Slowly, he sounded out each word like Mrs. Martin had taught him. Reading the words around the damp smudges, he thought maybe his brother had been writing in the rain.
Their hatred burns like fire, scorching, consuming
The very air blisters my lungs
I can’t breathe
Acrid smoke blocks out the sun
I can’t see
Roaring Flames engulf my soul
Everything lies in ruins
There is nothing left
I’m just so tired. I can’t fight anymore.
They tell me I’m going to go to hell for being a fag and maybe I am, but it can’t be any worse than school.
I’m so sorry. Please tell Jamie that I’m sorry.

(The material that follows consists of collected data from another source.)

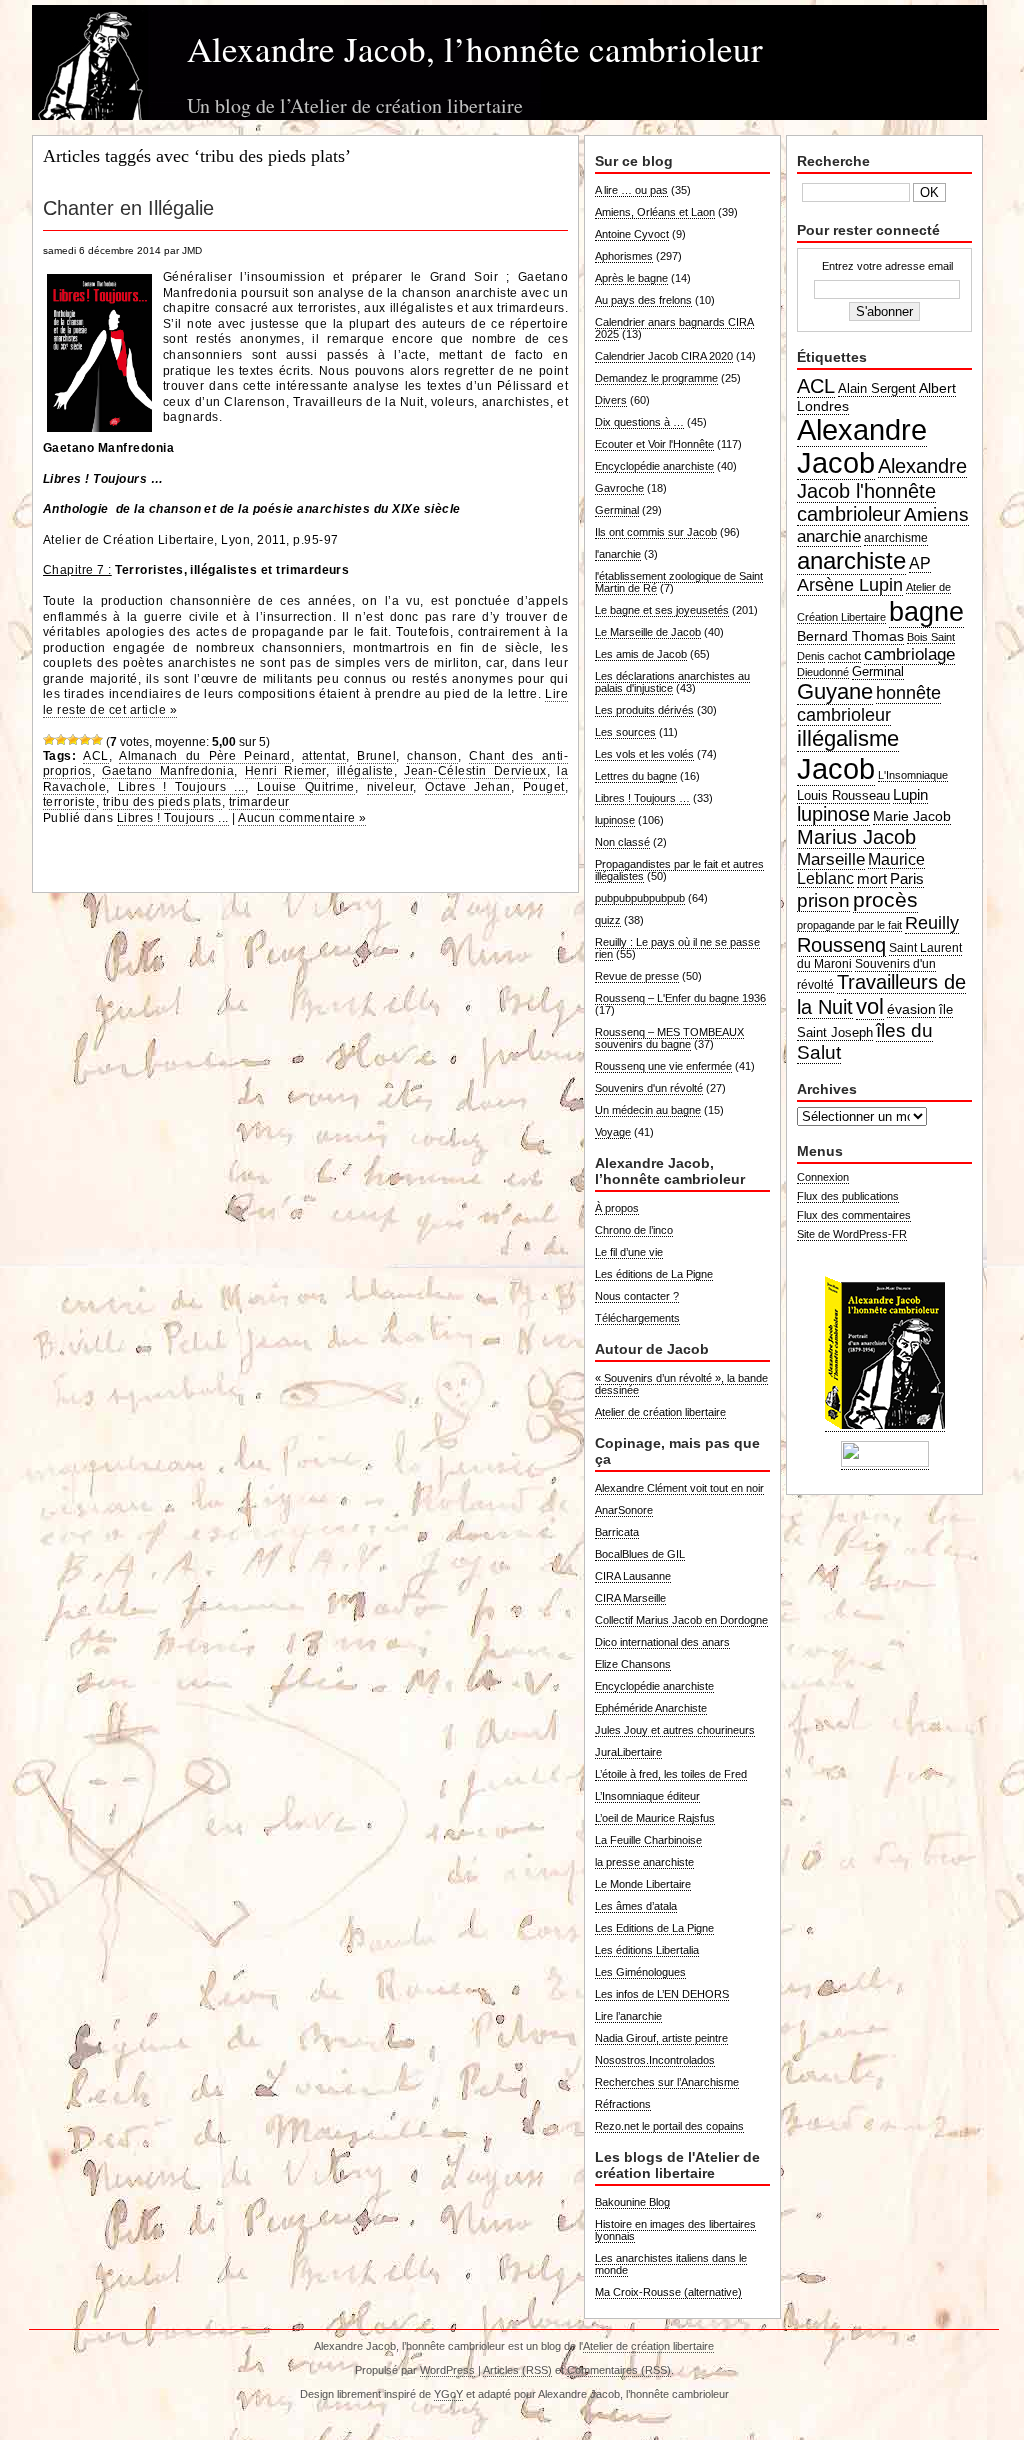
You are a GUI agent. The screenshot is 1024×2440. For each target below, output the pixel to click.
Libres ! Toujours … (642, 798)
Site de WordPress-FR (852, 1234)
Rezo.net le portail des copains (669, 2126)
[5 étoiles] (97, 740)
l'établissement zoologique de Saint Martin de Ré (679, 582)
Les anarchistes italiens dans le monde (671, 2264)
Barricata (617, 1532)
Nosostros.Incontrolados (655, 2060)
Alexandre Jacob (862, 446)
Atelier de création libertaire (660, 1412)
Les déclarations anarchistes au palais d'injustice (672, 682)
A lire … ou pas (631, 190)
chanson (432, 756)
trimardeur (259, 802)
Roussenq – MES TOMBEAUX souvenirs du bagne (669, 1038)
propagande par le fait (849, 925)
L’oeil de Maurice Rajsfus (655, 1818)
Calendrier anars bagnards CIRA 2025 (674, 328)
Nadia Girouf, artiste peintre (661, 2038)
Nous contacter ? (637, 1296)
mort (872, 878)
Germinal (617, 510)
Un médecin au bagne (648, 1110)
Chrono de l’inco (634, 1230)
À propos (617, 1208)
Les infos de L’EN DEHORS (662, 1994)
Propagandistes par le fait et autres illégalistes (679, 870)
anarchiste (851, 560)
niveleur (390, 787)
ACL (95, 756)
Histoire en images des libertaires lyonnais (675, 2230)
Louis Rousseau (843, 795)
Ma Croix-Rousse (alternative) (668, 2292)
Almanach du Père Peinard (205, 756)
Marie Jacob (912, 816)
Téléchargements (637, 1318)
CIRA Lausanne (633, 1576)
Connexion (823, 1177)
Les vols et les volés (644, 754)
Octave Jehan (468, 787)
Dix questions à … (639, 422)
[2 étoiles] (61, 740)
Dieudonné (823, 672)
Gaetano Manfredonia (168, 771)
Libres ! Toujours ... (181, 787)
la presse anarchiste (644, 1862)
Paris (907, 878)
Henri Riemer (285, 771)
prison (823, 900)
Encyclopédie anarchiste (654, 466)
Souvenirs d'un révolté (649, 1088)
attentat (324, 756)
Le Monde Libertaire (643, 1884)
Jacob (836, 768)
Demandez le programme (656, 378)
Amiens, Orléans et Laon (655, 212)
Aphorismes (624, 256)
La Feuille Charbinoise (648, 1840)
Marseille (831, 859)
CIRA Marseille (630, 1598)
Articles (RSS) (517, 2370)
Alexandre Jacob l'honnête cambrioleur (882, 490)
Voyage (613, 1132)
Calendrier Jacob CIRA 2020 (664, 356)
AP (920, 563)
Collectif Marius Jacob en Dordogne (681, 1620)
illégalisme (848, 738)
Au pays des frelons (643, 300)
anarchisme (896, 538)
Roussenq (841, 945)
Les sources (625, 732)
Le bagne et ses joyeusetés (662, 610)
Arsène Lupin (850, 585)
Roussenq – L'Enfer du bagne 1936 (680, 998)
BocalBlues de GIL (640, 1554)
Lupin (910, 794)
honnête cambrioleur (869, 704)
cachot (844, 656)
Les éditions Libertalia (647, 1950)
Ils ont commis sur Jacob (656, 532)
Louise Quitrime (306, 787)
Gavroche (619, 488)
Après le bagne (631, 278)
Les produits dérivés (644, 710)
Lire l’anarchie (628, 2016)
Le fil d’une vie (629, 1252)
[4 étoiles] (85, 740)
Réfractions (623, 2104)
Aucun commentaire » (302, 818)
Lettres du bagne (636, 776)
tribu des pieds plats (162, 802)
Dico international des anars (662, 1642)
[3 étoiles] (73, 740)
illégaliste (365, 771)
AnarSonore (624, 1510)
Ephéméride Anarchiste (651, 1708)
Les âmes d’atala (636, 1906)
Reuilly (932, 923)
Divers (611, 400)
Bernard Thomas (850, 636)
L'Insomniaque (913, 775)
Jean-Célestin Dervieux (475, 771)
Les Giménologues (640, 1972)
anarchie (829, 536)
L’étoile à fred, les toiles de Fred (671, 1774)
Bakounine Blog (632, 2202)
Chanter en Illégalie (128, 208)
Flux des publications (848, 1196)
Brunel (376, 756)
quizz (608, 920)
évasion (911, 1009)
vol (870, 1006)
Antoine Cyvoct (632, 234)
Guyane (835, 691)
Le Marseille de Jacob (648, 632)
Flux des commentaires (854, 1215)
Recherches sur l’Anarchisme (667, 2082)
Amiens (936, 514)
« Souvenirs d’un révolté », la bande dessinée (681, 1384)
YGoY (448, 2394)
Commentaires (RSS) (619, 2370)
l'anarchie (618, 554)
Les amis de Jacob (641, 654)
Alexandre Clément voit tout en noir (679, 1488)
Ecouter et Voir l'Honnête (654, 444)
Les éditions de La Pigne (654, 1274)
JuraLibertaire (628, 1752)
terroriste (69, 802)
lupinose (615, 820)
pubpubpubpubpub (640, 898)
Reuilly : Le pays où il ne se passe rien (677, 948)
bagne (926, 611)
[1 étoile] (49, 740)
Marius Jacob (856, 837)
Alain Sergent (877, 389)
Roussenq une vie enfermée (663, 1066)
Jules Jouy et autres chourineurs (675, 1730)
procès (885, 900)
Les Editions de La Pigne (654, 1928)
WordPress (447, 2370)
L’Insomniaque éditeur (647, 1796)
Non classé (622, 842)
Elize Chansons (633, 1664)
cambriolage (909, 654)
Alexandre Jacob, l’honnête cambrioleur (475, 48)
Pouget (544, 787)
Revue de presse (637, 976)
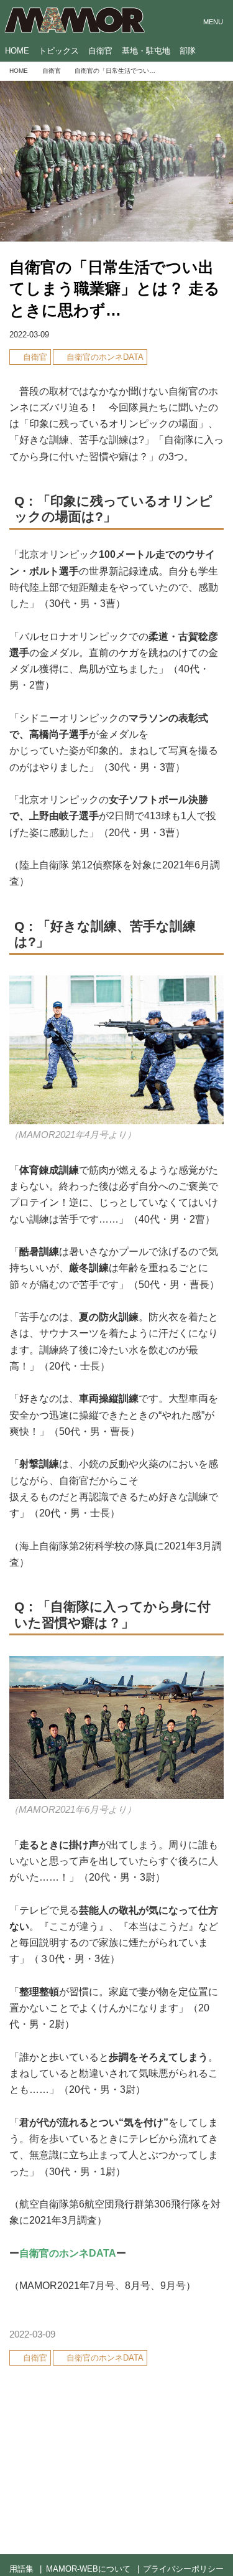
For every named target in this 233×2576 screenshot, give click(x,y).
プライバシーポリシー (183, 2569)
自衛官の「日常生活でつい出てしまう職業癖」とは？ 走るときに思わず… (114, 289)
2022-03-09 (29, 334)
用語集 (21, 2569)
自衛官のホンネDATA (67, 2253)
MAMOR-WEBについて (88, 2569)
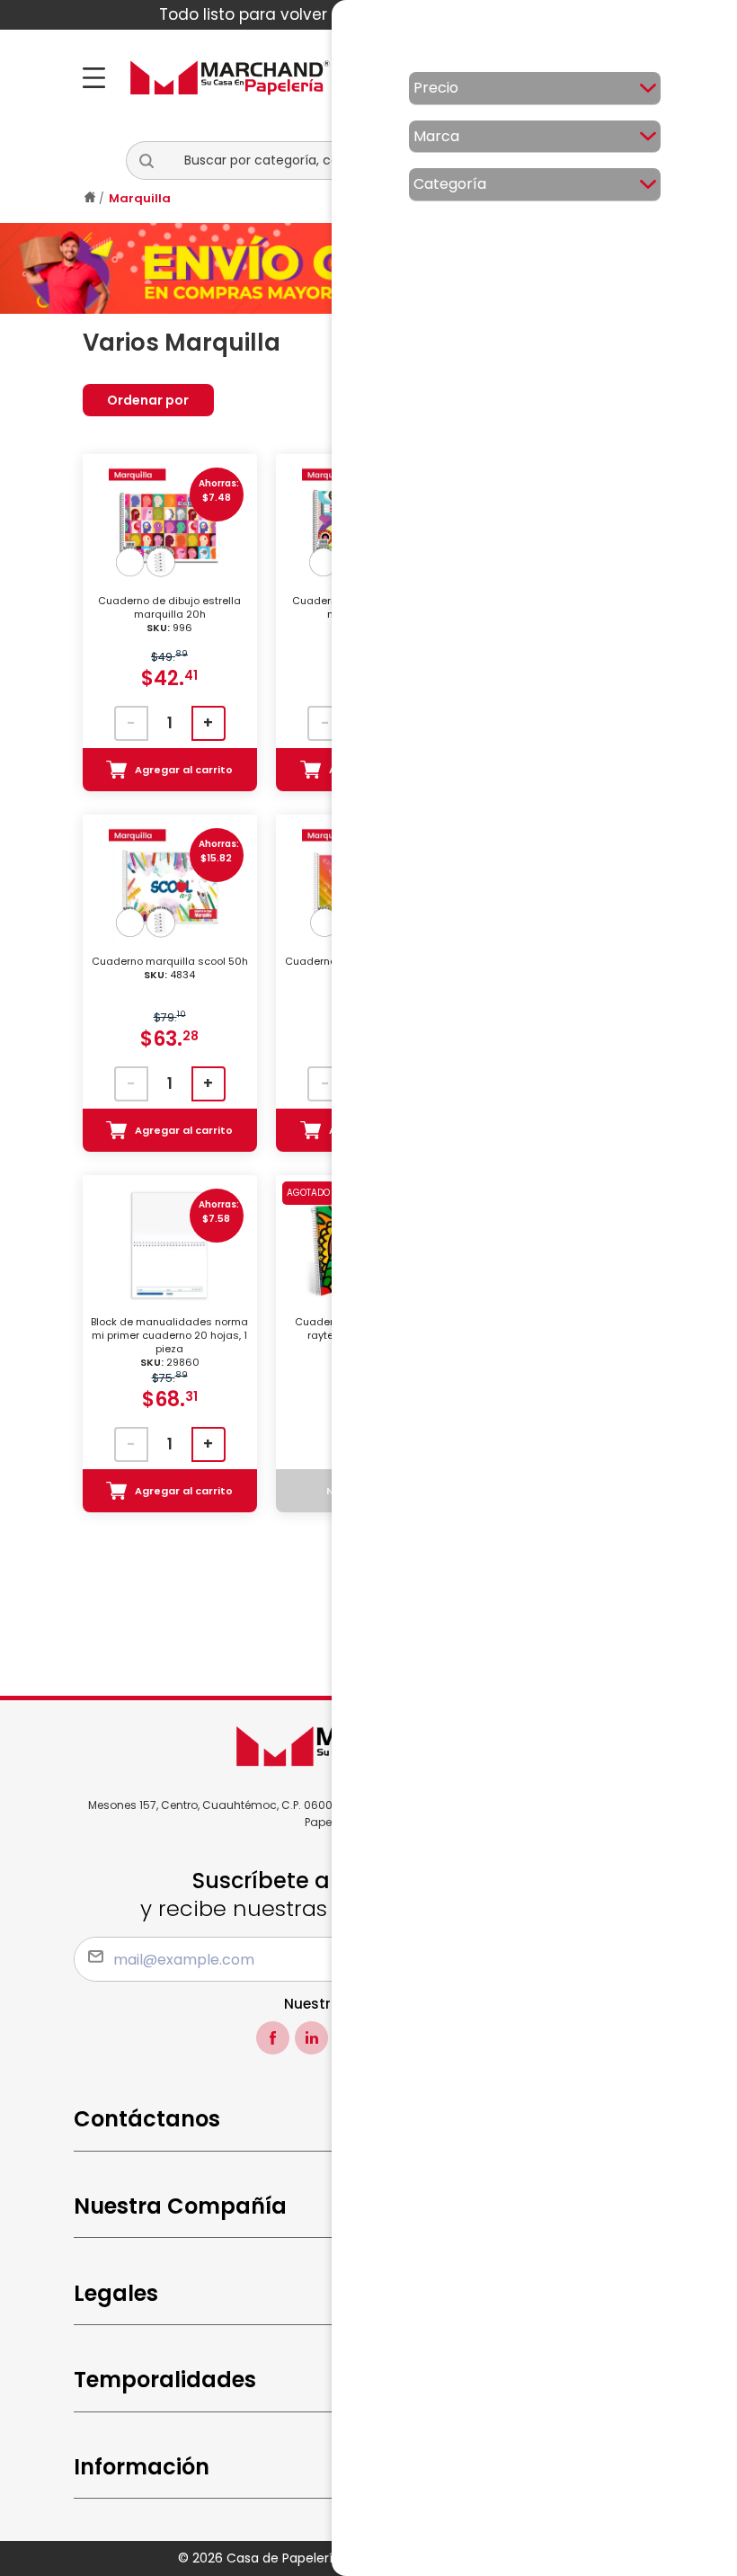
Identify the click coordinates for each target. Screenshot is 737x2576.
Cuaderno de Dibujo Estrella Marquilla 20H (169, 614)
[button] (154, 161)
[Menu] (99, 78)
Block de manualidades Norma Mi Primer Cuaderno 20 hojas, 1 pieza (169, 1342)
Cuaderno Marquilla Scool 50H (170, 968)
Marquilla (140, 198)
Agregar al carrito (184, 769)
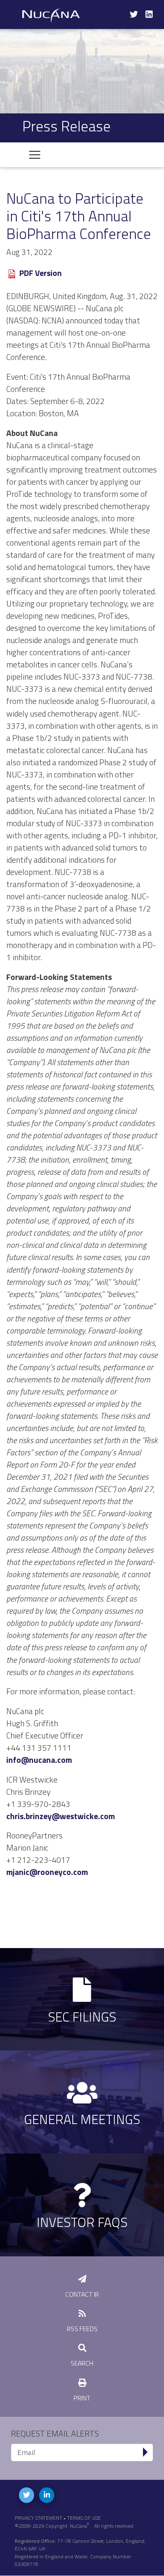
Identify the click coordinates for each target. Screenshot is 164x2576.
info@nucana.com (39, 1760)
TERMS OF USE (84, 2518)
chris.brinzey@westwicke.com (60, 1816)
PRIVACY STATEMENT (38, 2518)
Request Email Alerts (55, 2434)
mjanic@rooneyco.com (47, 1872)
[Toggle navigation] (34, 154)
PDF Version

I’m supposed to be there to protect him but how can I do that when I can’t even protect myself?
Clutching the note against his chest, Jamie sank to the floor and pulled his knees up trying to protect himself from the weight of his brother’s confession. He knew what it was like for kids at school to be mean. Joey Thompson had pushed him off the bars at recess a few days ago. In his child’s view, he couldn’t understand why Benji didn’t tell a teacher. They had to have teachers in the tenth grade, just like they did in third.
The reality of his brother’s death became more real for Jamie as he held the note in his hand. He wanted to run, he wanted to tell someone, but he just couldn’t leave his brother alone. In that note Benji sounded scared. Benji would never have left him if he were feeling scared.
Jamie continued to sit on the cold concrete floor below his brother’s body and waited for someone to come.